Эрих Ремарк - Возвращение
- А что с ним было? - вяло спрашиваю я, отяжелев от непривычного тепла. - Осколком или пулей?
- Да что ты, Эрнст, - удивляется отец моему вопросу, - он ведь не солдат! У него было воспаление легких.
- Ах, да! - говорю я, выпрямляясь на своем стуле. - Бывает еще и такое.
Они рассказывают обо всем, что произошло со времени моей последней побывки. Голодные женщины до полусмерти избили хозяина мясной на углу. Как-то, в конце августа, на семью выдали по целому фунту рыбы. У доктора Кнотта украли собаку и, верно, пустили ее на мыло. Фройляйн Ментруп родила ребеночка. Картофель опять вздорожал. На будущей неделе на бойне, говорят, будут выдавать кости. Вторая дочь тети Греты в прошлом месяце вышла замуж, и - представь! - за ротмистра...
По стеклам окон стучит дождь. Я поеживаюсь. Как странно сидеть в комнате. Странно быть дома...
Сестра вдруг умолкает.
- Ты совсем не слушаешь, Эрнст, - удивленно говорит она.
- Да нет же, слушаю, - уверяю я ее и изо всех сил стараюсь взять себя в руки. - За ротмистра, ну да, она вышла замуж за ротмистра.
- Да, понимаешь, как ей повезло! - живо продолжает сестра. - А ведь у нее все лицо в веснушках. Что ты на это скажешь?
Что мне сказать? Если шрапнель попадет в голову ротмистра, то ротмистр точно так же испустит дух, как и всякий другой смертный.

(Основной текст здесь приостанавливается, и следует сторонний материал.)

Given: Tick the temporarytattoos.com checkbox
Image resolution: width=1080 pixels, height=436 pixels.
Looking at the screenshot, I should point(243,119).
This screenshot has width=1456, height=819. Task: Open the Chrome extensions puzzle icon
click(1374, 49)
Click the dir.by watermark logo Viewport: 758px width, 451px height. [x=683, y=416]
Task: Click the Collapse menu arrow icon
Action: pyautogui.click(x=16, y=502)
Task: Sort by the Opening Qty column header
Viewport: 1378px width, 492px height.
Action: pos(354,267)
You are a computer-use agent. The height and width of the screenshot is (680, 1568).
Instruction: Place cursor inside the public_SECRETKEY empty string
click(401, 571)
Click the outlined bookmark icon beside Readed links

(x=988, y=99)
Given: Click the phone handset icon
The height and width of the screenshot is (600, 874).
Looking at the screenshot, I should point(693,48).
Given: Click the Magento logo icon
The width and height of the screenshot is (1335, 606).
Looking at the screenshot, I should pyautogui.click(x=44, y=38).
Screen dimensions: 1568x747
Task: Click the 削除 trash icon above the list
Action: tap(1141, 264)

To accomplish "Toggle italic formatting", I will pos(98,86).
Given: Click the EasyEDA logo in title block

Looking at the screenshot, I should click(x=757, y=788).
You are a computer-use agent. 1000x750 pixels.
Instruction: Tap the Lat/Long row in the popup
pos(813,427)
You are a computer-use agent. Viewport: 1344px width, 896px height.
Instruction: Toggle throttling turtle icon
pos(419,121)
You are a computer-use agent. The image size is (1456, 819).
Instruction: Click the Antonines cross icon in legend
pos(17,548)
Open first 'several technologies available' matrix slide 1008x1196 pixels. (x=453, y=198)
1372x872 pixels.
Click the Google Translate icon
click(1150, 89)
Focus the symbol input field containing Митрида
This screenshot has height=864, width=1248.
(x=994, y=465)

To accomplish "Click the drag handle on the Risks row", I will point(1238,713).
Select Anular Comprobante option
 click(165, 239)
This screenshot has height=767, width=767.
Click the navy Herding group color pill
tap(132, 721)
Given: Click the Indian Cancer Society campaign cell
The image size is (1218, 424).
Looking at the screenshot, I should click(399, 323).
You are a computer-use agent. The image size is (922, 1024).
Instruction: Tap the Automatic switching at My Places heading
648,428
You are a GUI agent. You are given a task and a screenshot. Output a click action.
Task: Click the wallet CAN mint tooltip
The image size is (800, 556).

Родные продолжают болтать, но я никак не могу собрать своих мыслей: они все время разбредаются.
Встаю и подхожу к окну. На веревке висит пара кальсон. Серея в сумерках, они будто лениво покачиваются. Брезжит белесоватая мгла раннего вечера. И вдруг передо мной, призрачно и отдаленно, встает другая картина. Покачивающееся на ветру белье, одинокая губная гармоника в вечерний час, ночной поход... Трупы негров в выцветших голубых шинелях; губы убитых растрескались, глаза налиты кровью... Газ. На миг все это четко возникает передо мной, потом, всколыхнувшись, исчезает, и опять покачиваются на веревке кальсоны, брезжит белесоватая мгла, и опять я ощущаю за спиной комнату, и родных, и тепло, и надежные стены.
Все это уже прошлое, думаю я с облегчением и быстро отворачиваюсь от окна.
- Что с тобой, Эрнст? - спрашивает отец. - Ты и четверти часа не посидишь на месте.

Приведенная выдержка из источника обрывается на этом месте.